- **Dataset extract**
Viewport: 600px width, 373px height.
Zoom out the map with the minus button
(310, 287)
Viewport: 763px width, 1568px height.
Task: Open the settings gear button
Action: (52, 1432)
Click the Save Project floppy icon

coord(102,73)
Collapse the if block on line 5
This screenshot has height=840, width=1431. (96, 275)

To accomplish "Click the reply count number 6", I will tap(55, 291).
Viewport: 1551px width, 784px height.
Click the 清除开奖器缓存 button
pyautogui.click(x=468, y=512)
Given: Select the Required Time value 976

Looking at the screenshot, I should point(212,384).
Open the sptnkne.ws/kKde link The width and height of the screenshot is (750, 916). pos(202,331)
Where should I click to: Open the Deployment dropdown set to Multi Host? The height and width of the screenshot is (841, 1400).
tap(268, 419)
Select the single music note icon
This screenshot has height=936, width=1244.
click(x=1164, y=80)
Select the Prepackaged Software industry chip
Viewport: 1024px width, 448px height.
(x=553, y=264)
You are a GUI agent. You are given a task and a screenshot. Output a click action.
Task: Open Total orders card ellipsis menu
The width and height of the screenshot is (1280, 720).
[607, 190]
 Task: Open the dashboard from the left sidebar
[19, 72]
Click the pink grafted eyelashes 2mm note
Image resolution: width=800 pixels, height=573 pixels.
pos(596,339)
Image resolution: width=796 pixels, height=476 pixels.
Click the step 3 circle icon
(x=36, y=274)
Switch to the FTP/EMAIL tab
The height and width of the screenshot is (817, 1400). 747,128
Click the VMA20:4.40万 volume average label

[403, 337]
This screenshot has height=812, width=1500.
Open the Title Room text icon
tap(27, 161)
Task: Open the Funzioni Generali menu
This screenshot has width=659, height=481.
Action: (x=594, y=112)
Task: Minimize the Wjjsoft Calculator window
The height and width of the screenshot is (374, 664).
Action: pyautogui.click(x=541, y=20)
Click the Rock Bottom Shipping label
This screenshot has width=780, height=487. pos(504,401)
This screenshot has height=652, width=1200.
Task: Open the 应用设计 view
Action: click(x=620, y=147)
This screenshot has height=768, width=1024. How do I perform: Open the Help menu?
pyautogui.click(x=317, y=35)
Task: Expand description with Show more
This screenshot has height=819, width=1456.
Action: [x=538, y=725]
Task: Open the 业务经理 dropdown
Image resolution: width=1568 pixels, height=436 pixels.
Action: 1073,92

- **Task to complete**
Each line from the one holding "The width and height of the screenshot is (1280, 720)." to the end of the data above goes into the answer exactly as written, and no other line does.

- **Completed exercise**
The width and height of the screenshot is (1280, 720).
[607, 190]
 Task: Open the dashboard from the left sidebar
[19, 72]
Click the pink grafted eyelashes 2mm note
Image resolution: width=800 pixels, height=573 pixels.
pos(596,339)
Image resolution: width=796 pixels, height=476 pixels.
Click the step 3 circle icon
(x=36, y=274)
Switch to the FTP/EMAIL tab
The height and width of the screenshot is (817, 1400). 747,128
Click the VMA20:4.40万 volume average label

[403, 337]
This screenshot has height=812, width=1500.
Open the Title Room text icon
tap(27, 161)
Task: Open the Funzioni Generali menu
This screenshot has width=659, height=481.
Action: (x=594, y=112)
Task: Minimize the Wjjsoft Calculator window
The height and width of the screenshot is (374, 664).
Action: pyautogui.click(x=541, y=20)
Click the Rock Bottom Shipping label
This screenshot has width=780, height=487. pos(504,401)
This screenshot has height=652, width=1200.
Task: Open the 应用设计 view
Action: click(x=620, y=147)
This screenshot has height=768, width=1024. How do I perform: Open the Help menu?
pyautogui.click(x=317, y=35)
Task: Expand description with Show more
This screenshot has height=819, width=1456.
Action: [x=538, y=725]
Task: Open the 业务经理 dropdown
Image resolution: width=1568 pixels, height=436 pixels.
Action: 1073,92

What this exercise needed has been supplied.